→ **Exercise description**
Starting at the line that contains "Given: Click the" in the listing below, write out every line word for word until you have written the line that contains "Click the Exit".

→ **Input records**
========================================
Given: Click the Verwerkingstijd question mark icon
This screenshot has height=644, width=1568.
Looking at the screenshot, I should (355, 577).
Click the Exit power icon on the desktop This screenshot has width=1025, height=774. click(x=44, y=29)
========================================
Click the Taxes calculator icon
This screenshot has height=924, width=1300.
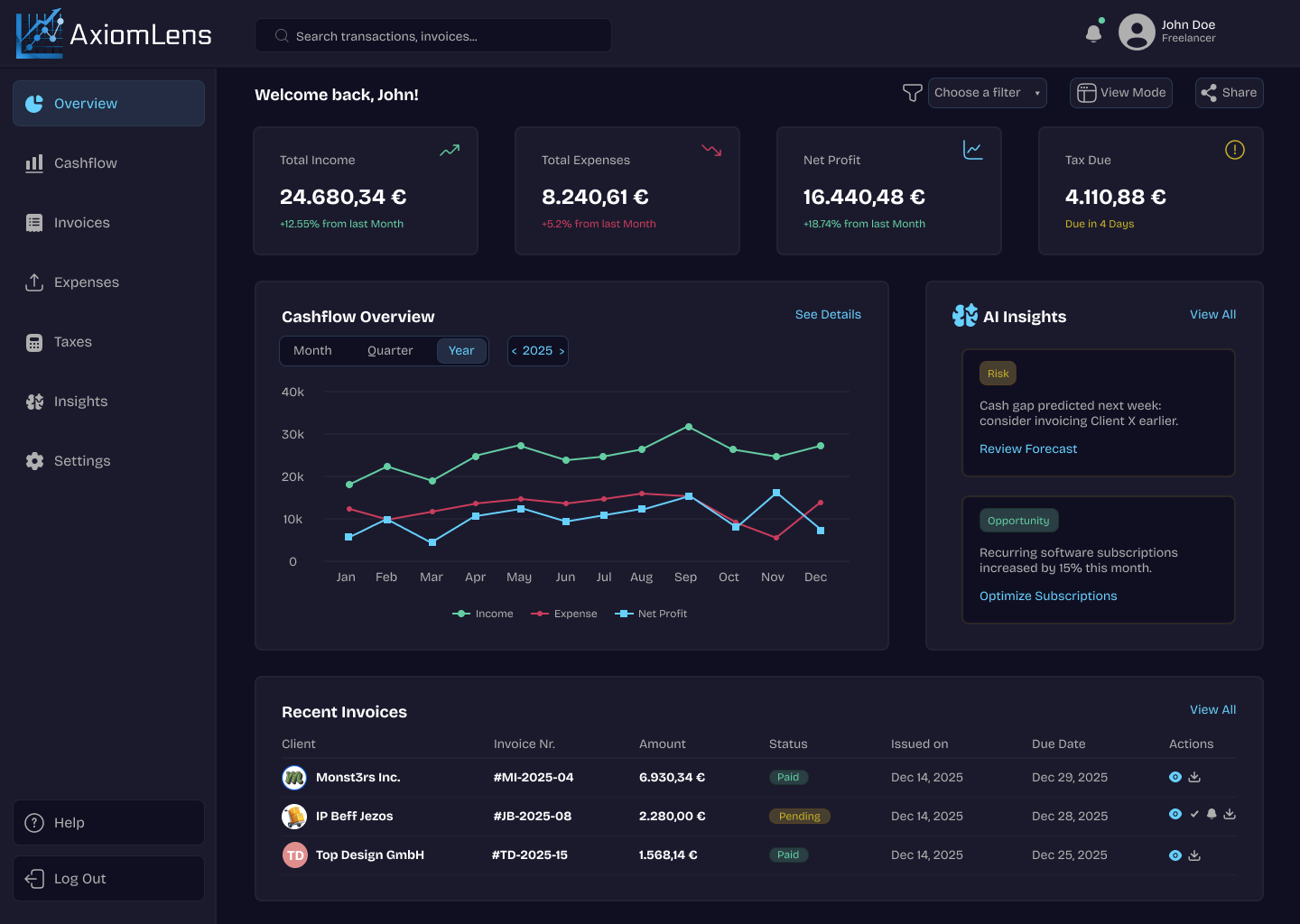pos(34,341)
========================================
→ **Answer**
Given: Click the Verwerkingstijd question mark icon
This screenshot has height=644, width=1568.
Looking at the screenshot, I should (355, 577).
Click the Exit power icon on the desktop This screenshot has width=1025, height=774. click(x=44, y=29)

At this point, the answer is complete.